◆ **SOURCE DOCUMENT**:
· · ·

U.S. Magistrate Judge Michael Merz ruled Ohio's plans to use a new three-drug cocktail to deliver the lethal injection that would kill Phillips is unconstitutional, a victory for opponents of capital punishment who've successfully out-maneuvered states where lethal injection is the form of execution by denying access to lethal drugs previously used because pharmaceutical and chemical companies won't sell them for the purposes of executions.

Phillips has been on Death Row for over a generation for raping his then-girlfriend's three year old daughter; Sheila Marie Evans died weeks later from the severe injuries. He had been scheduled for execution in the Death Chamber at the Ohio Correctional Insitution in Lucasville in January, but appeals put that schedule on hold until a scheduled February 15th date. Now that schedule is also on hold.

· · ·

◆ **PROBLEM TO SOLVE**: Can you carry on the passage about the Ohio lethal injection ruling from the point where it stops? You won't need the listing that comes after this.

(Data pulled from a collection)
· · ·

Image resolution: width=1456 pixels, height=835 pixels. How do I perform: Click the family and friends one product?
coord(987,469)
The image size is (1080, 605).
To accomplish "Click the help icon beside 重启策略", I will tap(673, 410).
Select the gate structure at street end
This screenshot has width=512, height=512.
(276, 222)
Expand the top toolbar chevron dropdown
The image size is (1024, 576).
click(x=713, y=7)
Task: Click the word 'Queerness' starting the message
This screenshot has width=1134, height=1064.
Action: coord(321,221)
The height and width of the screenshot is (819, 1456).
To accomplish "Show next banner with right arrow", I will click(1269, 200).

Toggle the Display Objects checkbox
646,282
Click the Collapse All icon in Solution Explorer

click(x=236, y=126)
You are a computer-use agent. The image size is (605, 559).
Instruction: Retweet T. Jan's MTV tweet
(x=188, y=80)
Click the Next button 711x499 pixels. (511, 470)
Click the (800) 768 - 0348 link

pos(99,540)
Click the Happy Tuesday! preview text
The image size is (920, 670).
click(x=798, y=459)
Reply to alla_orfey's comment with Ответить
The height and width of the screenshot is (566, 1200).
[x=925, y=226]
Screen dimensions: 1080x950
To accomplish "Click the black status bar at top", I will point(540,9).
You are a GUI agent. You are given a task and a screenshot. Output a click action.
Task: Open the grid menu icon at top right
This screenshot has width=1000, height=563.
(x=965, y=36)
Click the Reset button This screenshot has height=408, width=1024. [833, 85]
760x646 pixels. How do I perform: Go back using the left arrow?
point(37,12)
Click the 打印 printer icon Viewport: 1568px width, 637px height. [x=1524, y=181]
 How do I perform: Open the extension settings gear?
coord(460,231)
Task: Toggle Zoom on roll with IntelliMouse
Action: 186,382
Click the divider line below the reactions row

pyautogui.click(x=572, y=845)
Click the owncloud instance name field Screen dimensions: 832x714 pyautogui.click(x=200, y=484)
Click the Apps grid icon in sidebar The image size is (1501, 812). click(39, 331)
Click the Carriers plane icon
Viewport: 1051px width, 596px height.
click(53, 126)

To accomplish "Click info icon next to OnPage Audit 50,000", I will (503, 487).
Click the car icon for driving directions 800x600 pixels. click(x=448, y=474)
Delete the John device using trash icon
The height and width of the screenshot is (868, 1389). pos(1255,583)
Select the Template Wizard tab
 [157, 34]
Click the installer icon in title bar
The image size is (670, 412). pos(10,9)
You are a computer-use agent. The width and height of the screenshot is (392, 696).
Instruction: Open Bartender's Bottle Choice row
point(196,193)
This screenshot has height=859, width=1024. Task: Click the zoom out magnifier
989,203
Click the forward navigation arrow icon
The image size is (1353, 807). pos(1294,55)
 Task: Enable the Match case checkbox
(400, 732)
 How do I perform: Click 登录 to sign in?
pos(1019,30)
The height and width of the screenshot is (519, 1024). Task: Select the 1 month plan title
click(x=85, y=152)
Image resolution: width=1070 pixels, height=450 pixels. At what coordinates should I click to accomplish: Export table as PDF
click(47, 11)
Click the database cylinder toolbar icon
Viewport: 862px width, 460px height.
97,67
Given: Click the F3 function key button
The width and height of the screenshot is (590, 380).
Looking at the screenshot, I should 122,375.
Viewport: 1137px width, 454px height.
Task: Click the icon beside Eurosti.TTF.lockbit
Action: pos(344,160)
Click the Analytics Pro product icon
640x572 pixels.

· · ·

◆ **EXERCISE OUTPUT**:
Ironically, the ruling by Judge Merz came almost to the day of the anniversday of the death of Evans on January 18, 1993.

Lawyers for Phillips and two other inmates argued before Merz that the use of a sedative, midazolam, couldn't meet a U.S. Supreme Court threshold of not causing "serious harm." Merz also barred the use of the two other drugs, rocuronium bromide and potassium chloride, ruling the State was not consistent in his offerings in the past on the new lethal cocktail as an alternative. The first two chemicals sedate and paralyze the inmate, while the potassium chloride stops the heart.